#### EXCERPT:
========================
Editorial - Enough with the negativity; here's to a brighter 2009
We’re growing awfully weary of the doom and gloom news about the economy – how terrible the stock market is doing, the crisis in the housing market, bailout after bailout…
We’re growing awfully weary of the doom and gloom news about the economy – how terrible the stock market is doing, the crisis in the housing market, bailout after bailout…
You get the picture. In fact, you can’t help but not to. The steady drumbeat of woeful economic times picks up whenever you turn on the TV, glance at a newspaper headline or hear another depressing report on the radio.
The way some people are talking, we may all just as well throw ourselves on the ground, wriggle in a hole and top it off with some fresh dirt.
The shame of it is, this fear and pessimism feeds on itself. Convinced that the economic sky is falling, people give up hope, pull back on investments and spending, and the cycle continues.
========================
#### PROBLEM:
Answer from the editorial:
(a) What three kinds of economic news does it list?
(b) When does the drumbeat of woeful economic times pick up?
(c) What do people do once convinced that the economic sky is falling?
The records play no part in what is asked here.

#### PROVIDED INFORMATION:
========================
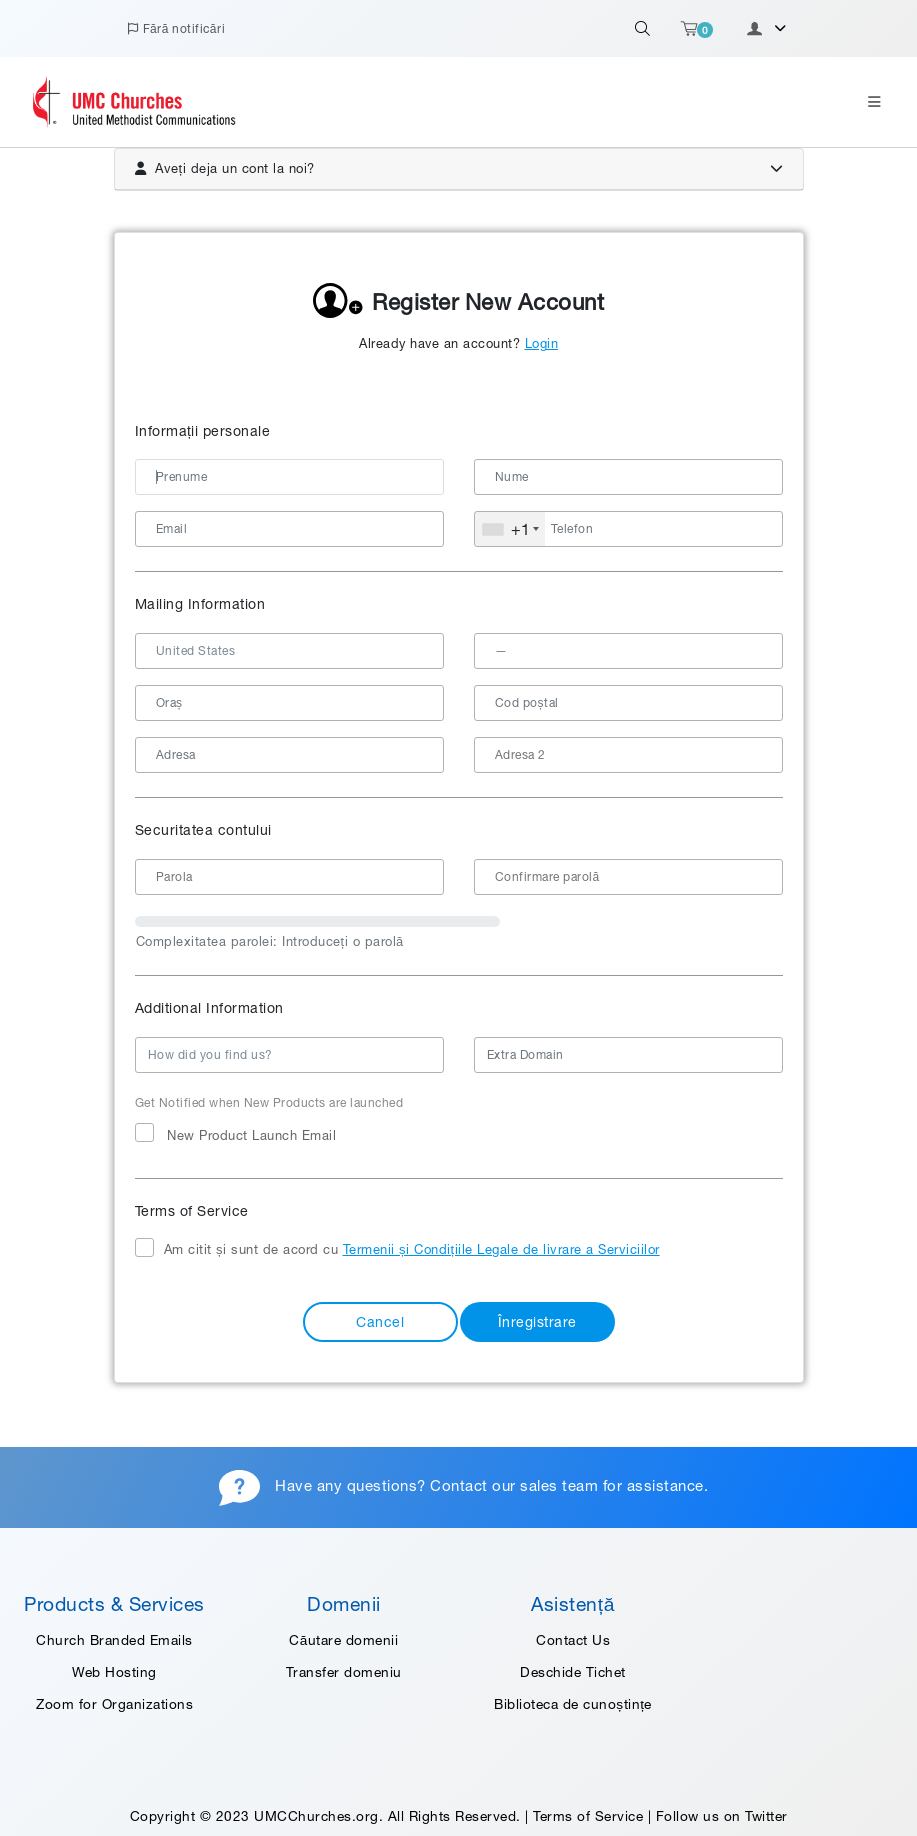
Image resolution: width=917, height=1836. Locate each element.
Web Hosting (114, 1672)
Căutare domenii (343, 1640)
========================
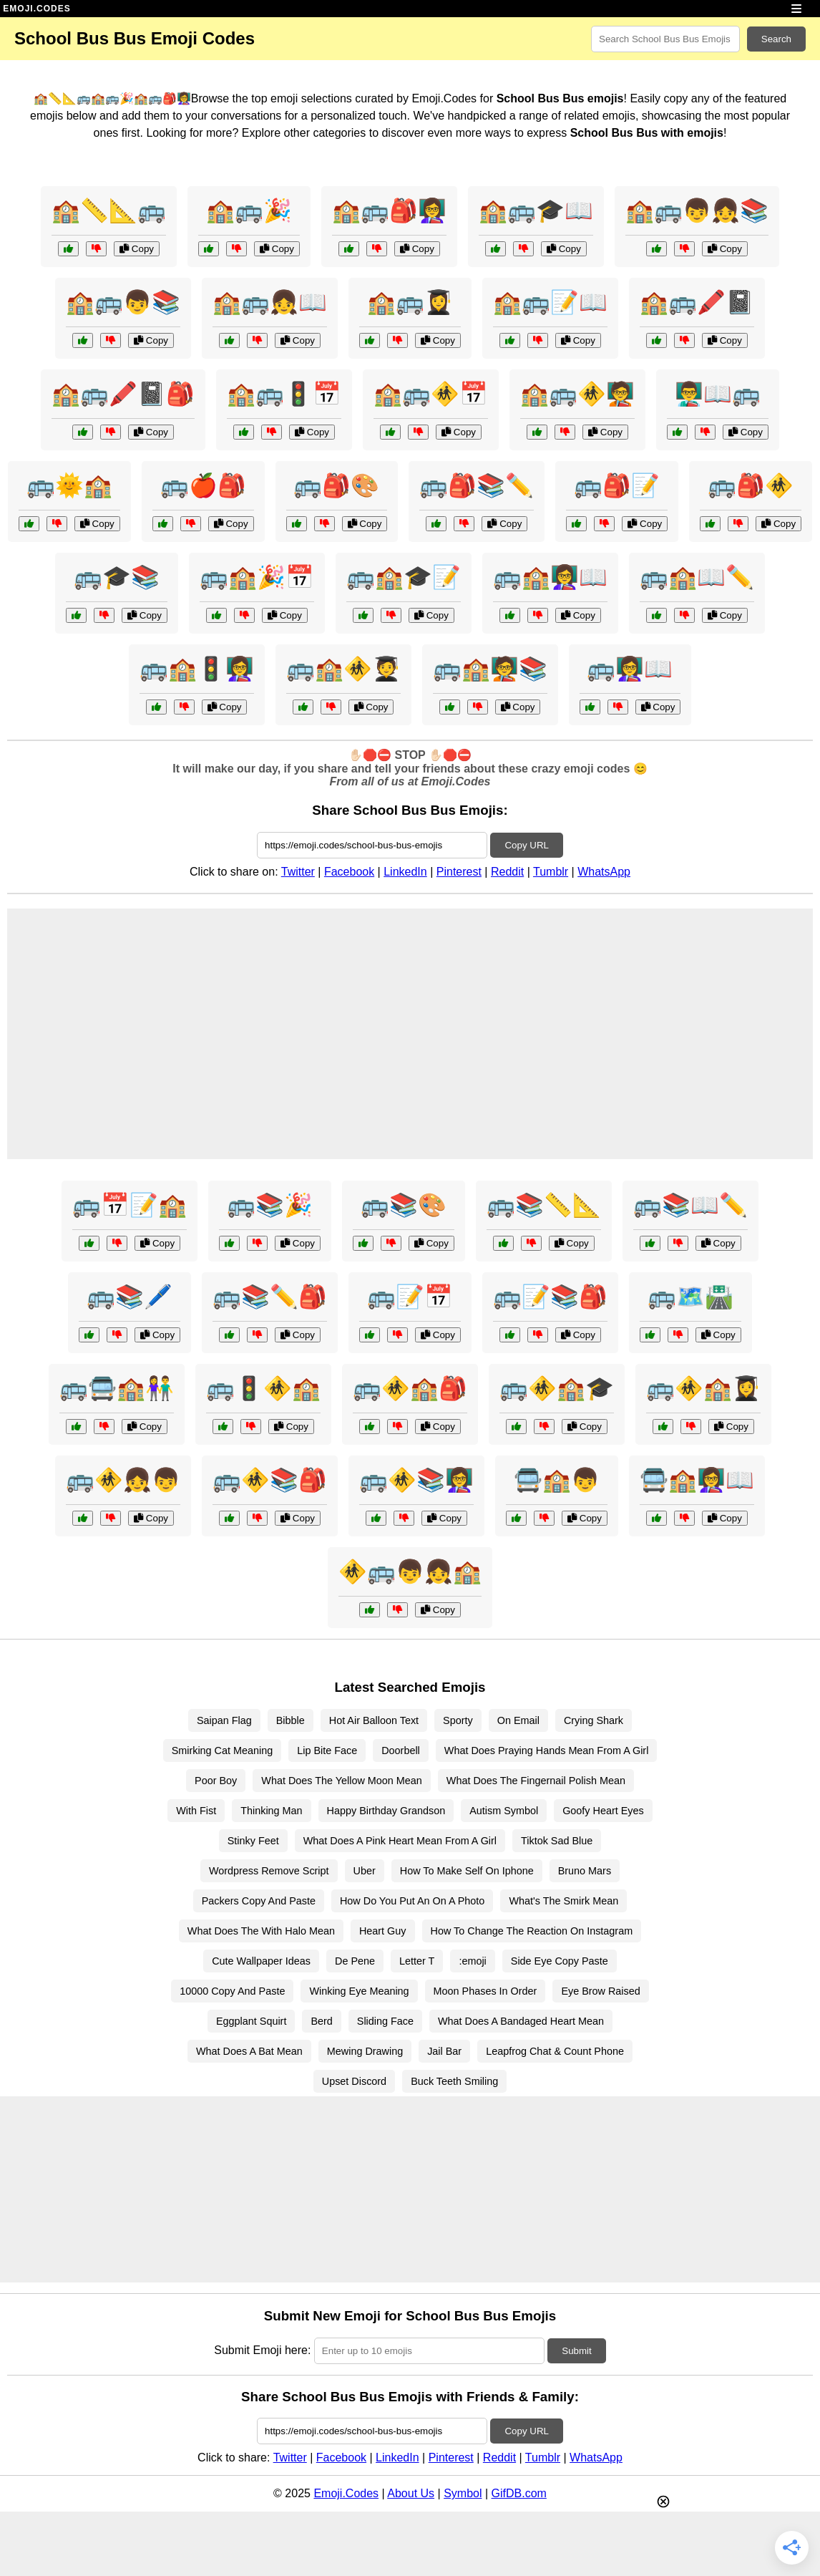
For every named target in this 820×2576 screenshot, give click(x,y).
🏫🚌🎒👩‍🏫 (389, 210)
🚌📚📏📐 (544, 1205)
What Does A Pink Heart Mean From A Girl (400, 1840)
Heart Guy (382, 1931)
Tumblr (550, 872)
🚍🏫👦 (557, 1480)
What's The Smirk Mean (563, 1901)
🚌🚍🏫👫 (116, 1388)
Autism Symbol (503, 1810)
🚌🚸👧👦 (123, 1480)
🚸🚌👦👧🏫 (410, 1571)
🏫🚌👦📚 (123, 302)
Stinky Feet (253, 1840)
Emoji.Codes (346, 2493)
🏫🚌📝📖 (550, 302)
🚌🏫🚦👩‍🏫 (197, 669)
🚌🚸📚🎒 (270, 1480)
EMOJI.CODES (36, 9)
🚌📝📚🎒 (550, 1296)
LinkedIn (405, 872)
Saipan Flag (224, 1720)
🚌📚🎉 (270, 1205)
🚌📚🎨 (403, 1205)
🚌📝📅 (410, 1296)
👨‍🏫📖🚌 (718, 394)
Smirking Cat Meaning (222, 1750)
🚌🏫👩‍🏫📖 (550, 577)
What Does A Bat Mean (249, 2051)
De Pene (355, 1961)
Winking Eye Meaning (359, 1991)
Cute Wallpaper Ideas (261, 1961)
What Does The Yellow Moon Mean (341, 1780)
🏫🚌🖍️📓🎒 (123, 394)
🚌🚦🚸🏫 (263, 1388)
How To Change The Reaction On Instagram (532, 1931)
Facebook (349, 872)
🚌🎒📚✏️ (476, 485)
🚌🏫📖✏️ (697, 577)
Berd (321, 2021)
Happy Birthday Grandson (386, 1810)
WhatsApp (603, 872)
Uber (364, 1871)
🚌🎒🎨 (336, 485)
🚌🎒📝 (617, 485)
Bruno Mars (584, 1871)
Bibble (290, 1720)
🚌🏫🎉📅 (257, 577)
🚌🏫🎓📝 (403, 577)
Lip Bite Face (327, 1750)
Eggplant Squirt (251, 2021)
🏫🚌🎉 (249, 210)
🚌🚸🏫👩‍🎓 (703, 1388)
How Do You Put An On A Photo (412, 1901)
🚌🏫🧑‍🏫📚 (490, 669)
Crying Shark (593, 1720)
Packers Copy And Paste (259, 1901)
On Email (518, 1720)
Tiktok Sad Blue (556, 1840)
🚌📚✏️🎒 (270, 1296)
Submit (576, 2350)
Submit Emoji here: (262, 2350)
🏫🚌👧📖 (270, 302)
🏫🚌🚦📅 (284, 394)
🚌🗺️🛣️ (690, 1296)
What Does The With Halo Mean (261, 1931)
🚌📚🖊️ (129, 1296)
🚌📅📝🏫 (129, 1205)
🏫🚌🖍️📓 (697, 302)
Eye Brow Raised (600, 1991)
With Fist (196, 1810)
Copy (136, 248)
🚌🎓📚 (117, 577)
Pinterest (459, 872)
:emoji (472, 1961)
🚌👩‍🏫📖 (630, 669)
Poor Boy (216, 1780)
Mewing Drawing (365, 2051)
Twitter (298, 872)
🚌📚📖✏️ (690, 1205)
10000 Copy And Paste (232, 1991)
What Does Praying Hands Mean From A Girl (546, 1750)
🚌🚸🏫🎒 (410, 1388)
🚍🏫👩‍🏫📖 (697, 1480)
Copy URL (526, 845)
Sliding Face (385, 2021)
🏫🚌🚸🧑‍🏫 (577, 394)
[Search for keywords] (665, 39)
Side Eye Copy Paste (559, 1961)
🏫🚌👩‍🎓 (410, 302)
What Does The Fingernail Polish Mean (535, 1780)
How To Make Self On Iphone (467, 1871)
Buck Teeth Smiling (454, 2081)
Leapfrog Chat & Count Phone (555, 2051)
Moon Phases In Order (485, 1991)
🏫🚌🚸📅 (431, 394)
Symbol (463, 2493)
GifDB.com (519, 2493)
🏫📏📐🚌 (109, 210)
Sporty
========================
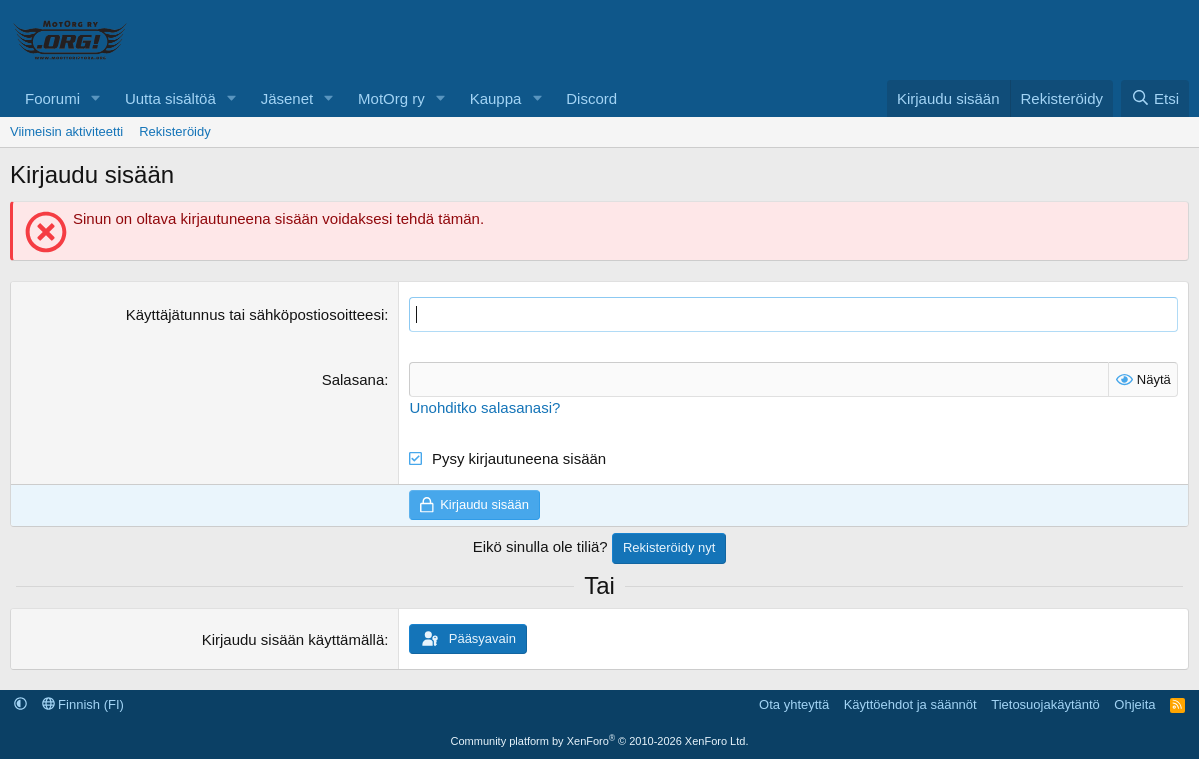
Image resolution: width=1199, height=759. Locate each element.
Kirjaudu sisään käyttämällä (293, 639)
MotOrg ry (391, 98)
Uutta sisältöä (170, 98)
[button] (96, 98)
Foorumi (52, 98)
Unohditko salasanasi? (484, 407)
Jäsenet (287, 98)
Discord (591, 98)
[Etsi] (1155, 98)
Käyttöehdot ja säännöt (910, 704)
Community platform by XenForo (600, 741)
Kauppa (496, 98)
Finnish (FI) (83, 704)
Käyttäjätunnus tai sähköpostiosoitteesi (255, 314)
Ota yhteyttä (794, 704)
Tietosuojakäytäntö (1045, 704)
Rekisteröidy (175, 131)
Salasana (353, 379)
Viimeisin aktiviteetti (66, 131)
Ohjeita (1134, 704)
========================
#### WRITTEN SOLUTION:
(a) How terrible the stock market is doing, the crisis in the housing market, and bailout after bailout.
(b) Whenever you turn on the TV, glance at a newspaper headline, or hear another depressing report on the radio.
(c) They give up hope and pull back on investments and spending.